Wednesday, December 9, 2009

Incremental

each year professors are required to submit an annual report detailing how we've spent our time. we list the courses we teach, the students we supervise, the research we've published, the work we have in progress, the service we undertake, supplementary professional activities, honors and awards. it's an electronic form so you don't really know how long it is until you print out the 4 or so pages at the end of june.

once you've done this, your department chair provides a summary assessment.
you report, she evaluates, putting an increment recommendation (0.5, 1.0, 1.5, 2.0 or 2.5) next to your file. an increment is worth a certain amount of money, keyed to the salary scale, which in turn is keyed to rank. the chair sends the entire department's assessments "upstairs." in the case of a department like english and film studies, this involves literally moving papers from the third floor to the sixth, but in most cases it's metaphorical.

upstairs in the dean's office, an associate dean reads all the annual reports and summary assessments for a group of departments; in my case, five (about 140 files). i advise the chair if things seem unclear or if i think someone is being undervalued or overvalued. we meet, and chairs talk about the agony they go through weighing an assistant professor's apples against an endowed researcher's oranges.

even at this point, none of this is binding, because the faculty evaluation committee makes the ultimate decision. the faculty evaluation committee, FEC, is comprised of chairs plus an equal number of elected representatives from across the faculty of arts. associate deans have to be there too, but we are non-voting observers slash resource people.
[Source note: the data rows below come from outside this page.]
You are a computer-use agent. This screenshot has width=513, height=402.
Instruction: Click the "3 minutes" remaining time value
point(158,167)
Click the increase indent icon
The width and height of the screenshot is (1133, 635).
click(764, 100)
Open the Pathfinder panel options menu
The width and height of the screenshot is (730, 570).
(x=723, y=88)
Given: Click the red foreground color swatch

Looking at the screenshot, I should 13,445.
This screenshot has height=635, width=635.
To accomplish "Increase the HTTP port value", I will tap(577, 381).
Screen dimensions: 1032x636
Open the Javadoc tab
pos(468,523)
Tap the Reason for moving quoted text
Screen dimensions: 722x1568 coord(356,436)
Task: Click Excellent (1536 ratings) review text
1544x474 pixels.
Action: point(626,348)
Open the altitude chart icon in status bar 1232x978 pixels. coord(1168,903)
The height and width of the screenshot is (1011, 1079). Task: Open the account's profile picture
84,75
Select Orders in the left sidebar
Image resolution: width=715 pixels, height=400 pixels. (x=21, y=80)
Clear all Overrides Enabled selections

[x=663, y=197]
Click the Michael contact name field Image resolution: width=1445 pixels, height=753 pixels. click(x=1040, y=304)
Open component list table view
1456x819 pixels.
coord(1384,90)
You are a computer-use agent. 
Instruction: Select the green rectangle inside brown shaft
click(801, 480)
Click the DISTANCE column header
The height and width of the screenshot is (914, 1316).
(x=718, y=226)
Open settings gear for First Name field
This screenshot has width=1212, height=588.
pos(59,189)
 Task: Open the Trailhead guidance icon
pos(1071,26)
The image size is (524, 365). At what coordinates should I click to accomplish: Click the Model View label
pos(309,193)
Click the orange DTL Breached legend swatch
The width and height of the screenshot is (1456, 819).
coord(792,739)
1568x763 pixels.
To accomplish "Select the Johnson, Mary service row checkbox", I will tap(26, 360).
FEC reads every file - the binders by this point are unluggable - and arrives at the final decision of how many increments each case merits, in a scarcity context: increments are limited to 120% of the number of faculty members in arts.

that's the process, in a (five-month) nutshell.

people tell you FEC will be exhausting, but you don't really know what it's like until you've been there.
the big confab takes place during the first week of december starting at 8:30 every morning. the multi-day meeting is highly confidential. by friday afternoon, we emerge with an increment recommendation for all 400-some academic staff members.

people who have been through the experience typically say the following about FEC: "it's time-consuming, it's
expensive, it's difficult, and it's exhausting - but it's ultimately worthwhile, because it's fair."

i have been thinking about this all week, as i sit mute and unvoting in the same seat at the same table in the same room, day after day. that it's time-consuming and expensive can't be denied. yes, yes, biennial or triennial evaluations of tenured faculty - great idea (and you should vote for that faculty association any time now). but how is it exhausting? and is it ultimately fair? these are the questions i've been turning over this week.

i find FEC exhausting emotionally. i feel a wide range of hard emotions in sometimes quick succession: fear, rage, frustration, incredulity, envy, irritation, trepidation, resentment. people who've been around a while also find humor - which i admire, but can't get to. i feel that too, my rawness. i am not inured. there are things i don't want to know, things i don't want to witness. i feel uncomfortably complicit and want to be back outside. it reminds me of how i used to feel about doctoral candidacy exams. a PhD exam used to be all i could do in a day, would come home stunned and needing
to have a good cry before heading to bed at 9. i felt for the students, that was part of it, but mostly i cried with dismay at our inability to imagine things differently. what kind of anti-creativity turns an opportunity to engage with student work into a brute instance of institutional humiliation? students never fail, but they never have to, as long as they know they could.

(these days, i take candidacy exams as given: not my favorite part of the job, but a necessary evil. eh, what are you going to do? i register that as a loss.)

as for fairness: well, it depends what you mean by fair. if you mean procedural justice, which most people do, then FEC is absolutely fair: astonishingly so. cases are evaluated, not individuals; it's not personal; the year's work is under review, not your past, not your prospects, not your personality. most of the people in the room have their own files in the mix (chairs' are done by the dean), so there is a weird and radical democracy at work. i understand what colleagues mean by saying it's a fair process.

but if by justice you mean something other than a liberal process based on individualism - distributive justice, perhaps, or restorative justice, even retributive justice (which i am sadly not above); if you want the university to be a place that actively makes the world better; if you yearn for external markers to match your internal sense of what's fair; if you believe meaning is only made in complicated contexts, dissensual communities and vexed histories: if these are the things you value, then you would probably want something other than FEC.

i suppose at the end of the day - at the end of this day - i don't know where to find what's captured in this fragment of poetry, written about the changing light in long june days but relevant to december's dark as well:

because of course we all must try
and do our best to buoy one another
to know remember and hold dear
what it means to work by increments

1 comment:

jen alabiso said...

this made me miss you. because it's so full of you, and that's been missing from my life.

these three most recent posts made me think 2 things:
1) oy. no matter how, no matter why, no matter what - nothing really changes, much does it? *sigh*
and
2) you DO go to poetry too.

which means I'm as ADHD as they say.